Lizhi Wang, National Astronomical Observatories, Chinese Academy of Sciences

Texas A&M astronomers discovered a previously unknown source of dust in the universe—a thermonuclear supernova interacting with gas from its surroundings—bringing them one step closer to understanding the cosmos. 

Dr. Lifan Wang, College of Arts and Sciences, worked with an international team to gather evidence on the condensation of dust particles following the explosion of a white dwarf star. 

Cosmic dust is like dust on Earth in that it is formed by groupings of molecules that have condensed and stuck together as single grains. While the exact nature of cosmic dust creation is unknown, experts agree there is too much of it in the early universe to have been formed exclusively by stars. 
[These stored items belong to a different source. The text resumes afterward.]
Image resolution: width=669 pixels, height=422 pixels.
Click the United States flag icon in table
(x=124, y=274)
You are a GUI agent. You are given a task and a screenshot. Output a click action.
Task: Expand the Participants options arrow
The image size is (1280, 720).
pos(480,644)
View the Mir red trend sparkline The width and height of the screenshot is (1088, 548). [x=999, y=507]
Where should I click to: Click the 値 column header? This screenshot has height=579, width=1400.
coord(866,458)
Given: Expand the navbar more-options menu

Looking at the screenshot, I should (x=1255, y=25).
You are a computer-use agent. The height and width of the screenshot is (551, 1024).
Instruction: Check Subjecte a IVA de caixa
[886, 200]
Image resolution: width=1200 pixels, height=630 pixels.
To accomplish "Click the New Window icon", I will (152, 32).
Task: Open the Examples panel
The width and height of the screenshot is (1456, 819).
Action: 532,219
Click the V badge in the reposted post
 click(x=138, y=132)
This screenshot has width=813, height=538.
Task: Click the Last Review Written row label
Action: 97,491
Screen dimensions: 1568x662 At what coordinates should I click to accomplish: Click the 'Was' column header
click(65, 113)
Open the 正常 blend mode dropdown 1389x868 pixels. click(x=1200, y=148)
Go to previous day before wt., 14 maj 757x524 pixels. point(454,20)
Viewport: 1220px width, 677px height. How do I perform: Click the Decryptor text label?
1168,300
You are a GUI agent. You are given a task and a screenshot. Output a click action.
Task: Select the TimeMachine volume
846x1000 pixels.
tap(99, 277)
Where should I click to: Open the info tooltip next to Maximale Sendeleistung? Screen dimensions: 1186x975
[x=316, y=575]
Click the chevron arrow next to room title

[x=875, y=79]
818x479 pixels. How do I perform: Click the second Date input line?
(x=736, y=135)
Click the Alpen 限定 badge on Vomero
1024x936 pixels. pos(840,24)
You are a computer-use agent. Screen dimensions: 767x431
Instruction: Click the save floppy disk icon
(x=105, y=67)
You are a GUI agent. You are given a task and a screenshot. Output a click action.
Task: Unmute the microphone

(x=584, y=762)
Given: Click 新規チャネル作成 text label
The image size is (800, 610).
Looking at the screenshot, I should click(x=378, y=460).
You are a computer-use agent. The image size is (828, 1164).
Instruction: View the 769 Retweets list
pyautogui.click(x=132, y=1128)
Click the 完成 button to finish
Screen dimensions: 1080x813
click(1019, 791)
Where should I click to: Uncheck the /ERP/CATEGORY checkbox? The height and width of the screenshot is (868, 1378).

“The formation of cosmic dust is of critical importance in astronomy,” said Dr. Lifan Wang, one of three co-first authors of the research study published Friday (Feb. 9) in Nature Astronomy. “It is related to literally all phenomena of the cosmos. Understanding the process by which it forms has been one of the key objectives of many modern-day astronomical missions.” 

While astronomers have known that supernovae play a role in dust formation, Wang notes that prior to this study, dust formation had been seen only in core-collapse supernova, the explosions of massive stars. 

Wang and his research group at Texas A&M contributed critical observational data taken by the Spitzer Space Telescope. Over the course of more than 1,000 days, the data showed a dramatic brightening in the infrared wavelength about one year after the supernova explosion—an increase in brightness that offers definitive proof of dust condensation. 

Based on their data modeling, the team estimates that a large amount of dust—more than 1% of the mass of the sun—must have been created. As the supernova continues to cool over time, they predict, the amount of dust created should increase, perhaps tenfold. 

While these dust factories aren’t as numerous or efficient as core-collapse supernovae, Texas A&M’s Wang says there may be enough of these thermonuclear supernovae interacting with their surroundings to be a significant or even dominant source of dust in elliptical galaxies.